45. Yılında Maraş Katliamı

Bir katliamın yıldönümü.

Tam 45 yıl önce 19-26 aralık tarihleri arasında bu memleket bir vahşete tanık oldu. Cumhuriyet tarihine bir utanç olarak geçen Maraş olayları dinin siyasete alet edilmesinin ne gibi tehlikeli sonuçlar doğurabileceğinin en büyük ispatıydı. Kimileri, Maraş katliamını 12 Eylül’e hazırlık olarak nitelendirir. Ancak bu olaylar siyasilerin kuklalarının yaptığı birkaç propagandadan çok daha ileridir. 

Olaylar, 16 Aralık 1978 günü ülkücü kesimin hayranı olduğu film olan Güneş Ne Zaman Batacak’ı Çiçek Sineması’nda izlerken içeriye bir ses bombası atılmasıyla başlar. Yaralanan kimse yoktur ancak Ökkeş Kenger (sonradan soy ismini Şendiller olarak değiştirmiştir) hemen sinemadan çıkar ve en yakın telefondan aramalar yaparak “Komünistler sinemayı bombalıyor!” haberini yayar. Bu arada bu ses bombasını atan kişinin sağ görüşlü kesimden olduğu iddia edilmektedir ancak o zamanlar suç solculara kalmıştır.

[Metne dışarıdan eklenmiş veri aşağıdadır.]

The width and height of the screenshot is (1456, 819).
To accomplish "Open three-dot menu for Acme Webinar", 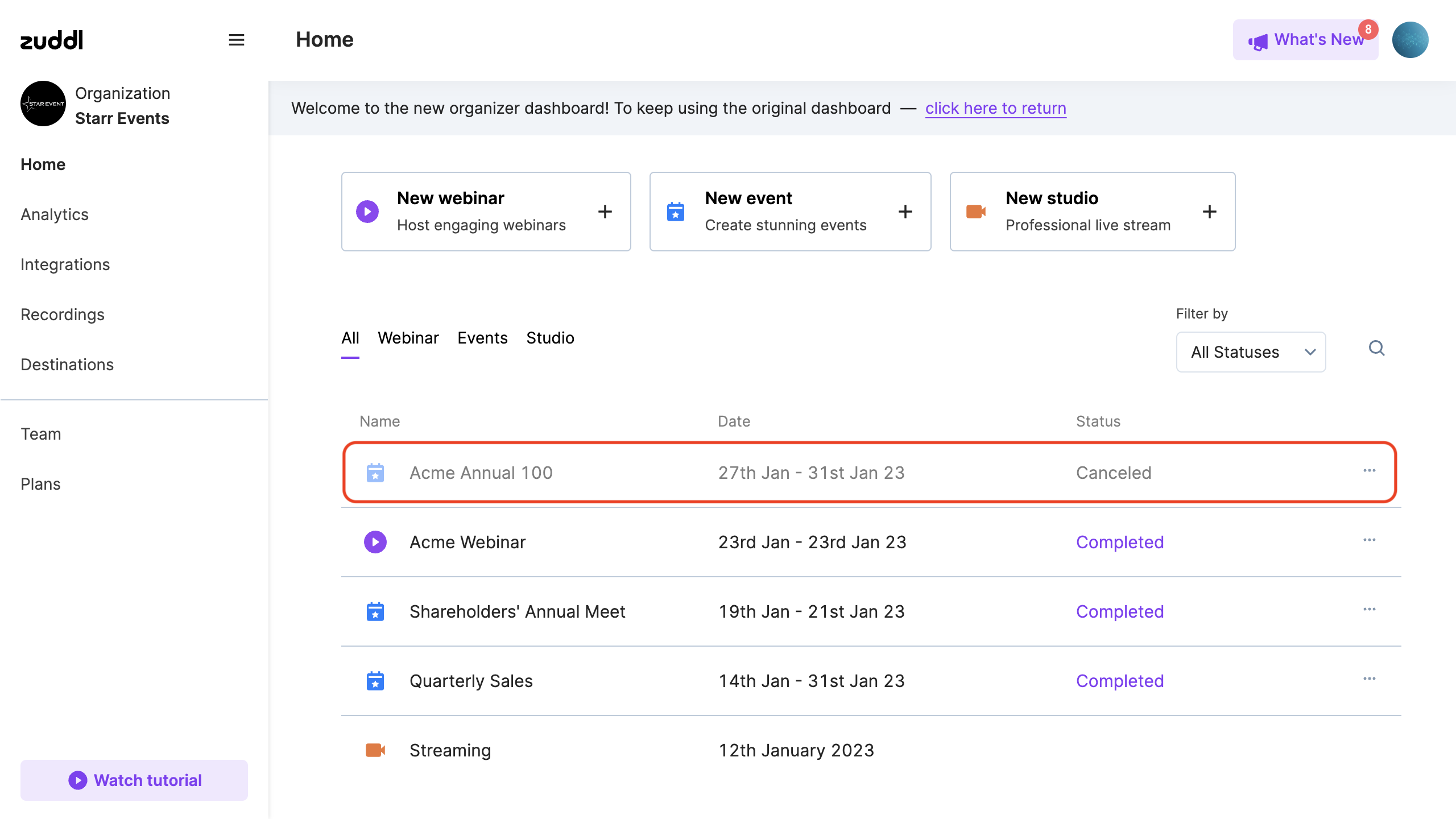I will coord(1369,540).
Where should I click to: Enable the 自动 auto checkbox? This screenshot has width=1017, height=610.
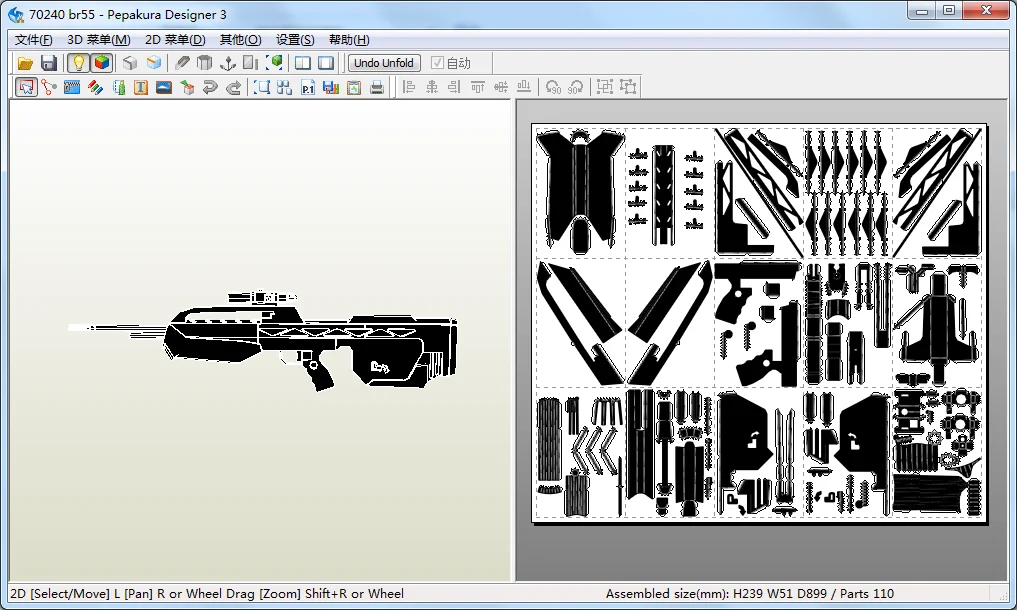pyautogui.click(x=437, y=63)
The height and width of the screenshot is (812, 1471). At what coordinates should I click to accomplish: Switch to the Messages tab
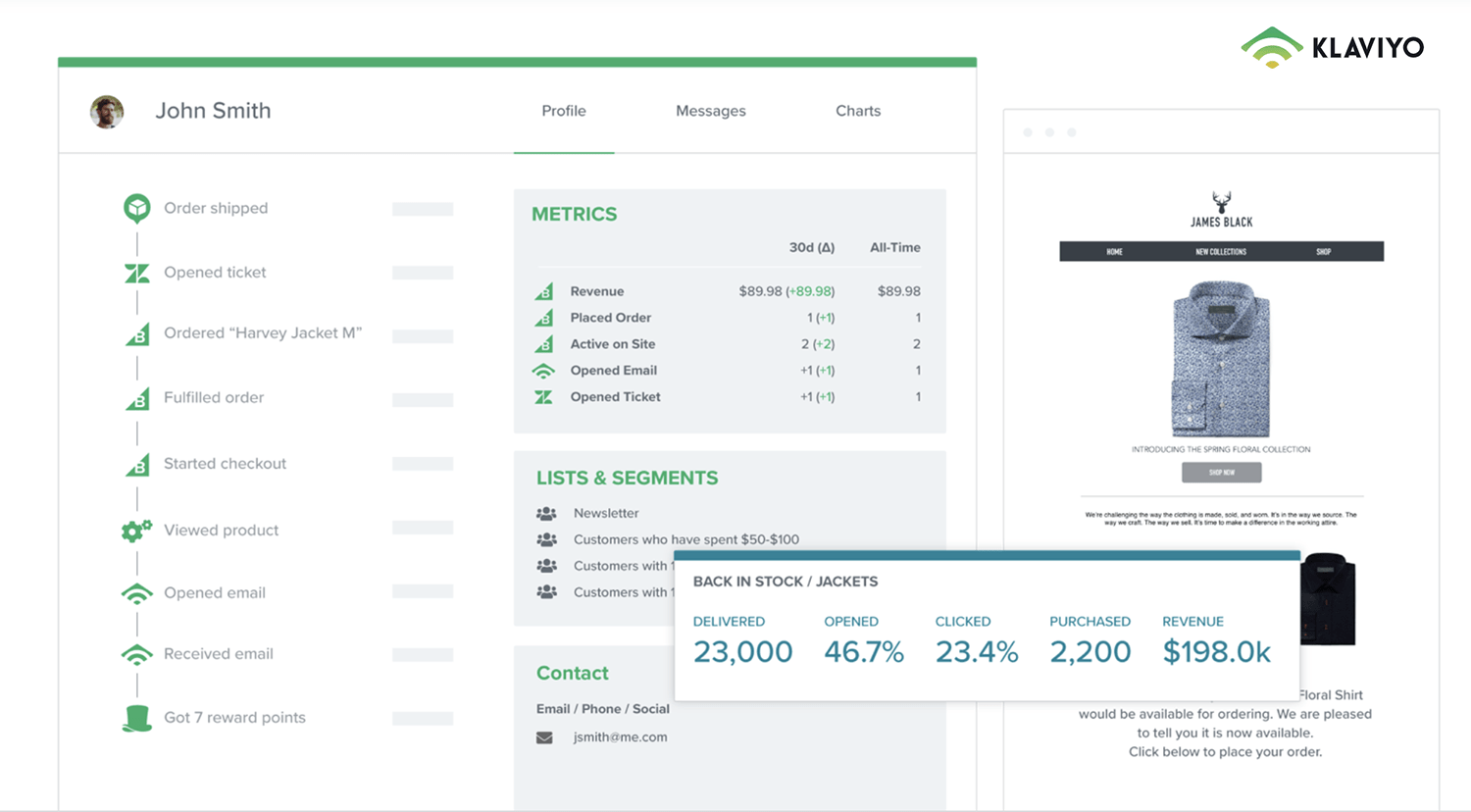pyautogui.click(x=710, y=111)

Dört gün süren fırtına öncesi sessizlikten sonra, Tüm Öğretmenler Birleşme ve Dayanışma Derneği üyesi iki öğretmen bir sokağın ortasında öldürüldü.

katledilen öğretmenler

Öğretmenlerin cenaze namazının kılınmasına sıra geldiğinde yakınları naaşlarını teslim alamadılar. Ne zaman ki cuma namazı sona erdi, öğretmenlerin cenazesi işte o zaman teslim edildi.

Cenaze namazını kılmak için sırtlarında iki tabutla ilerleyen solcu grubu ise “Komünistlerin ve Alevilerin cenaze namazı kılınmaz!” diyen öfkeli bir sağcı topluluk bekliyordu. Topluluk öfkeliydi çünkü cuma namazındaki vaazda hoca, "Oruç tutmak, namaz kılmakla hacı olunmaz. Bir Alevi öldüren beş sefer hacca gitmiş gibi sevap kazanır. Bütün din kardeşlerimiz; hükûmete ve komünistlere, dinsizlere karşı ayaklanmalıdır! Çevremizde bulunan Alevileri ve CHP'li Sünni imansızları temizleyeceğiz!" diye bir vaazda bulunmuştu.

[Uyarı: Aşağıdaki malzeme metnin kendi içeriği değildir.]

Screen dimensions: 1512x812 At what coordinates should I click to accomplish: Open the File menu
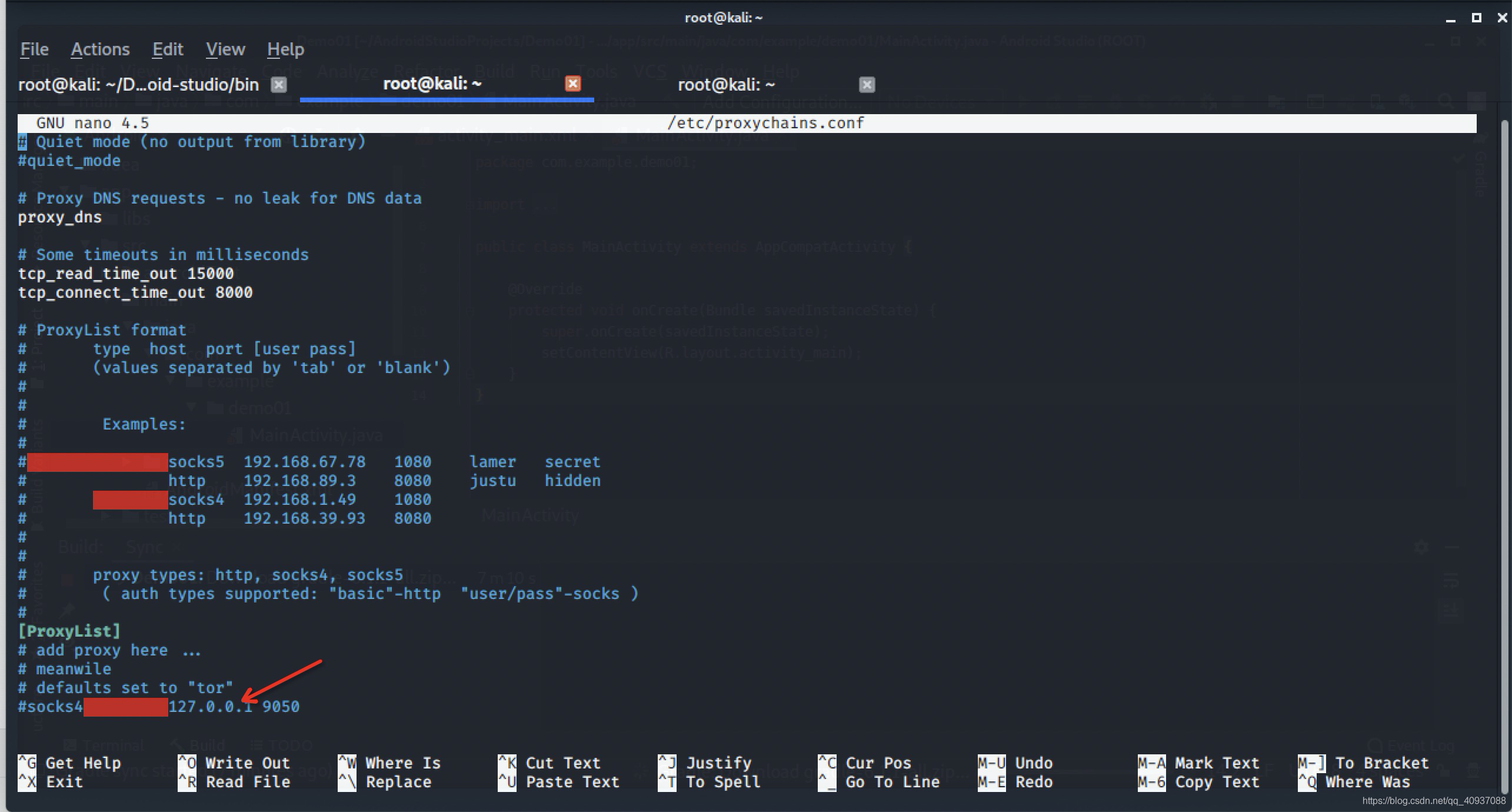pyautogui.click(x=34, y=49)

On bin kişi cenaze alayını ablukaya aldı, cenazeler tabutlardan düştü, solcular dövüldü ve kan gövdeyi götürdü. 

Katliam daha başlamamıştı. “Aleviler sularımızı zehirledi!”, “Ulu camiyi yakıyorlar!” söylentileriyle öfkeli kesim iyice sinirlendirilmiş ve saldırıya hazır hâle getirilmişti.

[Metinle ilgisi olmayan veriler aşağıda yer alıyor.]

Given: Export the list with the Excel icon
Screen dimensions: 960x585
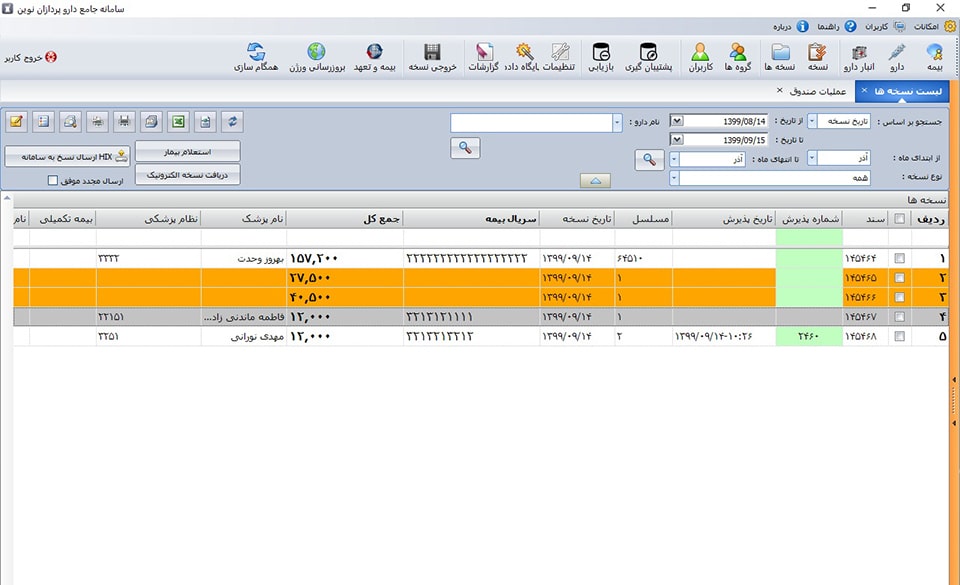Looking at the screenshot, I should point(178,122).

23 Aralık 1978 sabahı Alevi mahalleleri 3 gün ve 3 gece aralıksız sürecek bir işkenceye uyanmıştı. Başı maskeli ve silahlı grupların çektiği kalabalıklar Alevi mahallelerine dalıyor ve Cumhuriyet tarihinde benzerine rastlanmamış bir katliam yapıyorlardı. Karnı deşilmiş hamile kadınlar, ağaçlara asılmış gençler ve başı baltayla kesilenler bu katliamın unutulmazları olmuştu. 

Yüzü aşkın insan öldü. Devlet hiçbir müdahalede bulunmadı veya bulunamadı. Sokağa çıkma yasağı ilan edildi, ama duyurulamadı. Önlenebilecek bu katliam önlenmedi veya önlenemedi. Ama bu ihtimallerin bugün hiçbir önemi yok. Çünkü bu topraklar sonsuza kadar yaşaması gereken bir utanca tanıklık etti. Vahşet sözlüklerden çıkıp gözümüzün önüne serildi. Ne yüzünden mi? İnsanların etnik kimlikleri yüzünden.